Nabiki, if you can, try to push Report Server. The main selling point is that Crystal Reports is a resource HOG and will chew through network bandwidth like nobody’s business. I had one client where they had to stop everything in the company (they had over 30 locations across the country) if they had to run a report outside my carefully crafted low usage times. They had one VP who thought she was most important than everyone else and was always shutting her location down to run some report she thought she needed. After I was called in to consult and pointed this out, and charged them the appropriate Stupid Tax, my low usage “guidelines” (VPs words) were then engraved in stone and placed on her desk. Report Server is kinder to network resources and leaves a much smaller footprint if you’re running reports during peak usage times.

That might explain why all of the report in this company run at night… I’ll mention it for certain.

Thanks, Nabiki - I’ve been learning SQL for my job, and this’ll be great.

SSRS is also a lot easier to monitor on the back-end because it’s so tightly integrated into SQL Server. Tools like Idera & SQL Sentry can watch for scheduled runs that don’t happen, long-running jobs, etc. right in the same interface as the rest of your SQL Server environment monitoring.

My boss said that he wants to migrate to SQL reports server, but we have hundreds of reports already in Crystal. Is there an easy way to convert them?

I was thinking of suggesting the phased approach. I just ran my first Crystal report, and it took five minutes to generate a four page report. One month of data for one customer. That’s pretty awful performance, all right.

But is it Crystal or the query that’s tanking you?

I moved 15 posts to a new topic: SQL and Database: Nulls AND data?

I’m learning new stuff every day! Today, I have an interesting problem that I’m not sure how to solve.

My output looks like this:

The screened numbers should be
36 for 1/2
47 for 1/3
The confirmed numbers should be
2 for 1/2
5 for 1/3

There shouldn’t be any numbers in the screened column if they were confirmed, and I think that’s where the problem is coming in. I think it has to do with the grouping at the end. How do I group the screens and confirms separately from the names, but all on the date?

GROUP BY CONVERT (VARCHAR(10),Z.Date, 120), X.Name

ORDER BY
CONVERT (VARCHAR(10),Z.Date, 120)

A continuation of the question above, is there a way to record ‘Screened’ and ‘Confirmed’ on one line of date only, but still have the names grouped by date?

Not knowing your data, my initial thought is that you’ll need to do sub-queries to get everything into a single record.

As for the previous question, it may not be just the GROUP BY, it may be something in your JOIN as well.

Got the data right. Now to try to figure out how to do part of the data in a vertical pivot and part of it horizontal.

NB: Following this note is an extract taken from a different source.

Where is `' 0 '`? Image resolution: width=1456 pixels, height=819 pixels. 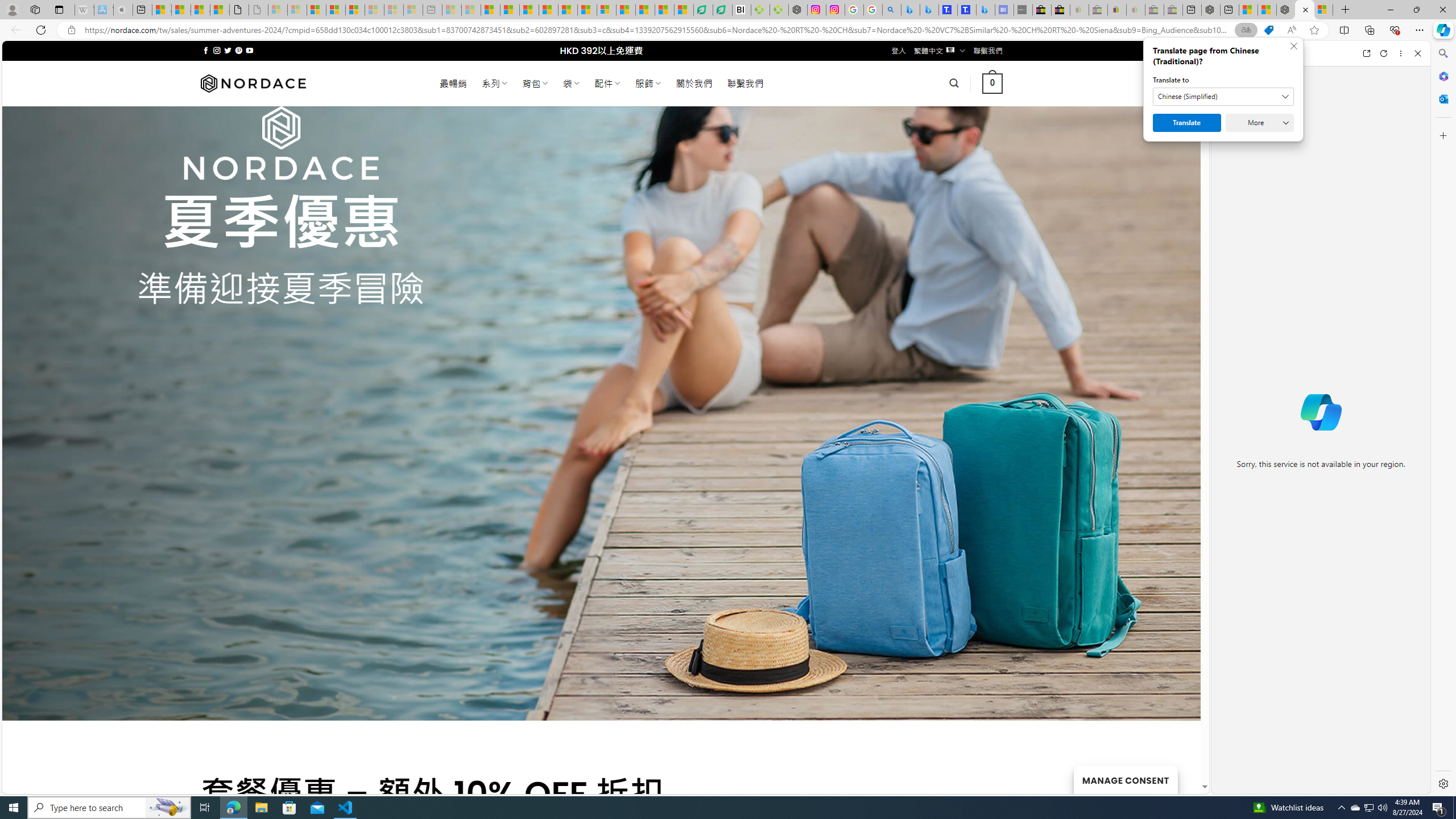
' 0 ' is located at coordinates (992, 82).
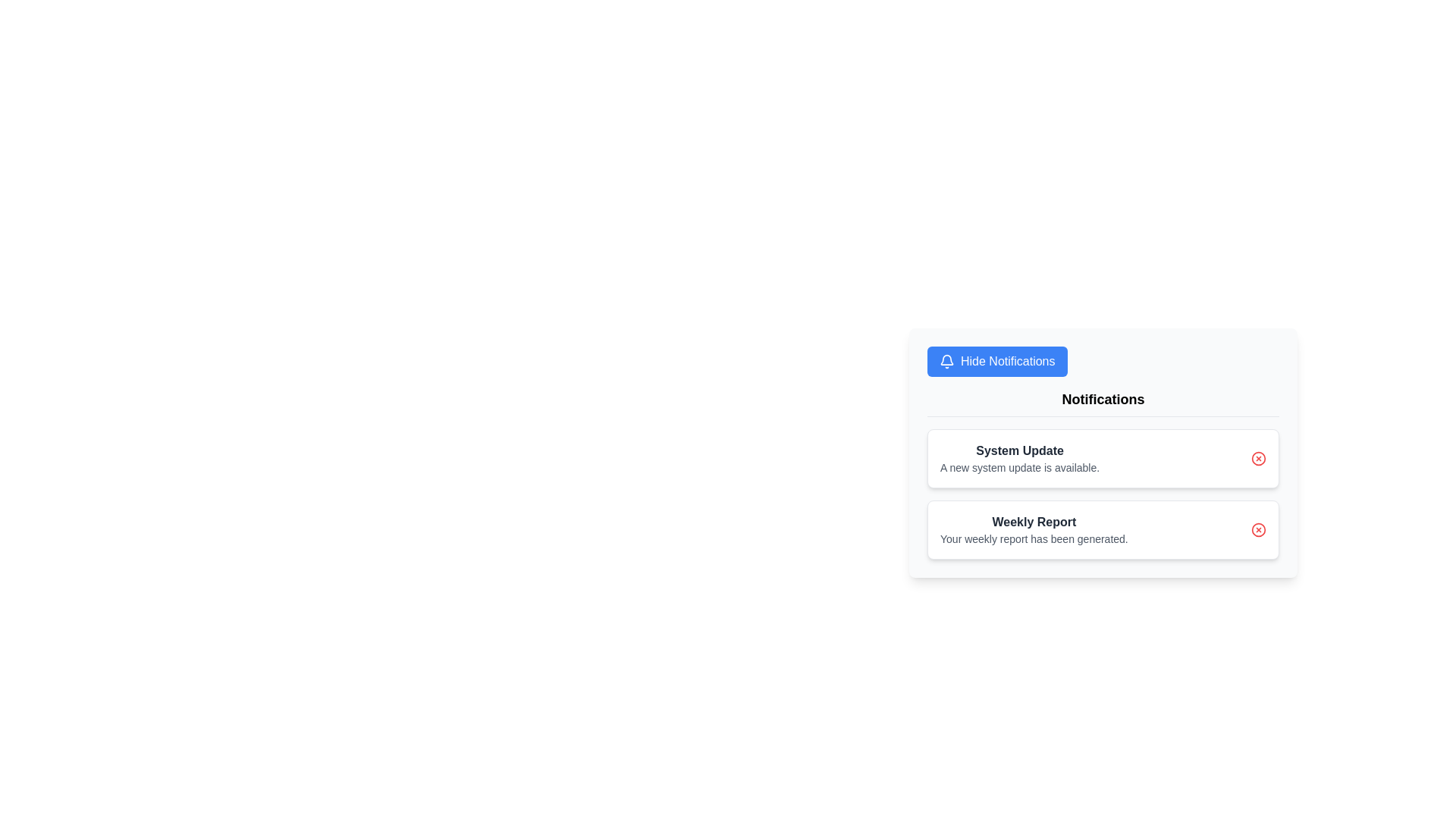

I’ve kind of gotten it in Crystal by overlapping two pivot tables.

So, the table would look kind of like one of these, with the top being the ideal.

Under the Name column, are “Pos” and “Neg” a count of each type of response that you can get, or just a yes/no?

If the former…I’m not sure there’s a non-hideous way of doing that with SQL, but I could easily be proven wrong. I’m thinking some kind of Frankenstein join with a PIVOT involved. But you may be better off doing that part in the reporting tool, not SQL itself.

Unfortunately, the Pos & Neg have to be quantity pos or neg.

Is it normal for a query that takes 11 seconds to run in SQL server to take several minutes in Crystal? I hope I’m not impacting performance right now…

Arrrgggggghhh! Why can’t I just do a pivot table in Crystal reports?! The crosstab does me no good because it wants to modify my data somehow (sum, avg, etc) I just want it to show the data in the pivot table format.

/me wanders off in frustration

Crystal Reports is of the devil.

Can TRIM be used to remove specific text rather than just spaces? I haven’t been able to find anything that would give me the syntax for that, though it’s hinted that it’s possible. In addition, can you specify multiple strings to remove at the beginning of a field, such as LTRIM X or Y from (field)?